# Directions for this task
Write out everything from the line that contains "Find the location" down to the line that contains "Cursor right clicking is", both included, exactly as it stands, leaving the pictures out of your copy.

# Records to use
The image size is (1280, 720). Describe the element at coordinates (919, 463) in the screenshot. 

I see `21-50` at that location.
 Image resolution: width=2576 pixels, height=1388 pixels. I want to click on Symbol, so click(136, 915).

---

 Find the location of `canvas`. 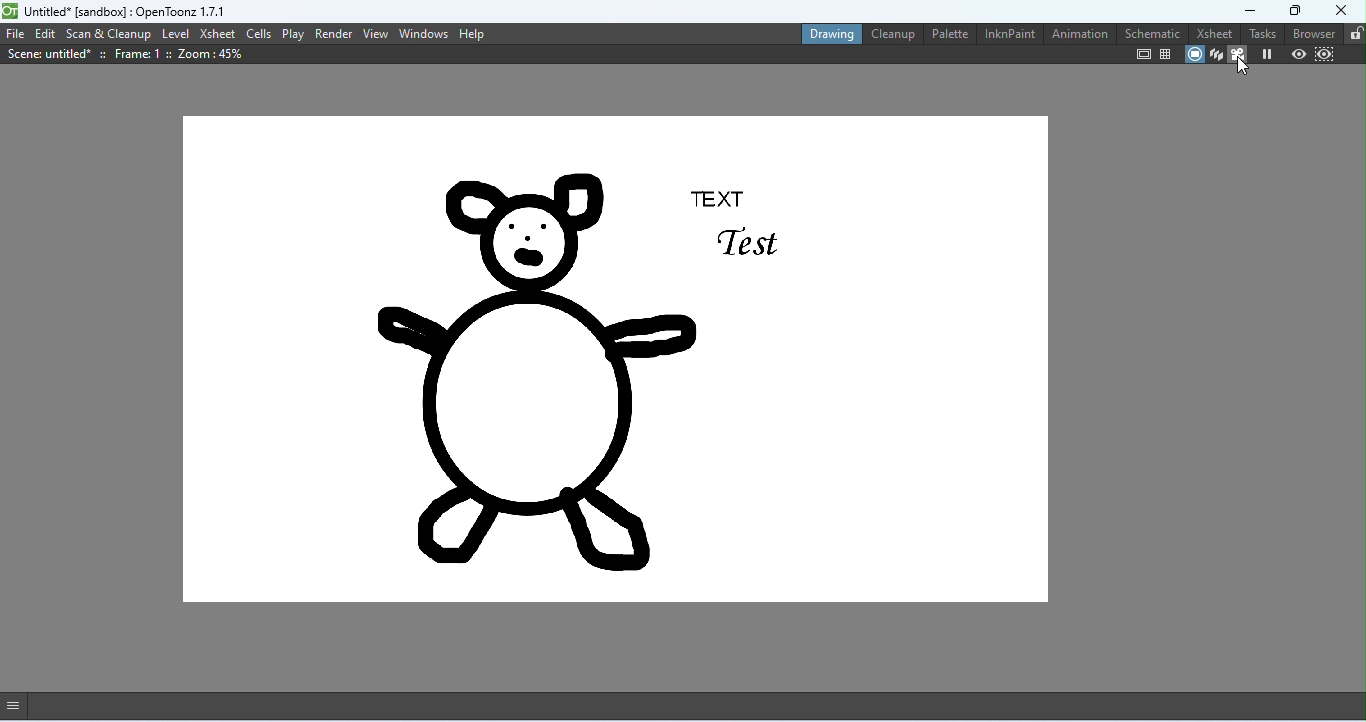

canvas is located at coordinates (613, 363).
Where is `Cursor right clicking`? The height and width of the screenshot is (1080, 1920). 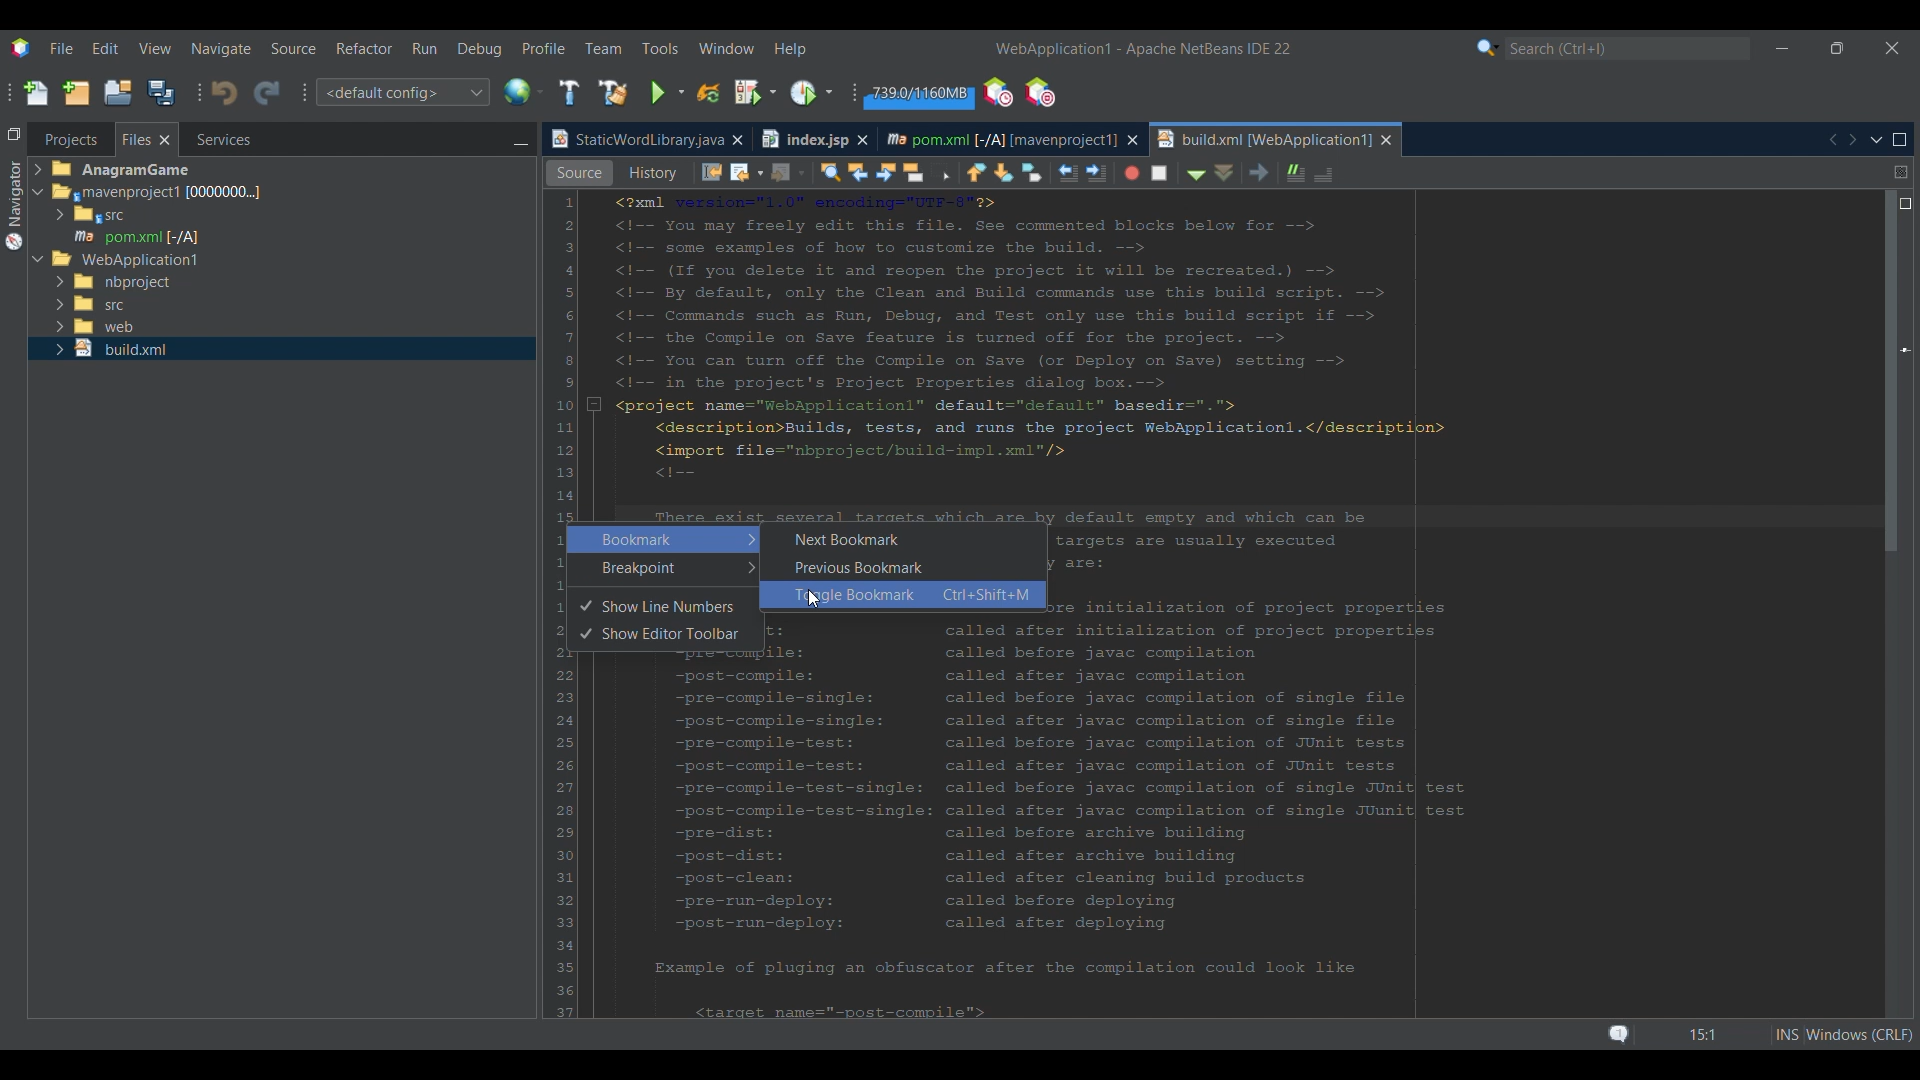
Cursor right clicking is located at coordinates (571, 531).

# Solved exercise
 Find the location of `canvas`. 

canvas is located at coordinates (613, 363).
Where is `Cursor right clicking`? The height and width of the screenshot is (1080, 1920). 
Cursor right clicking is located at coordinates (571, 531).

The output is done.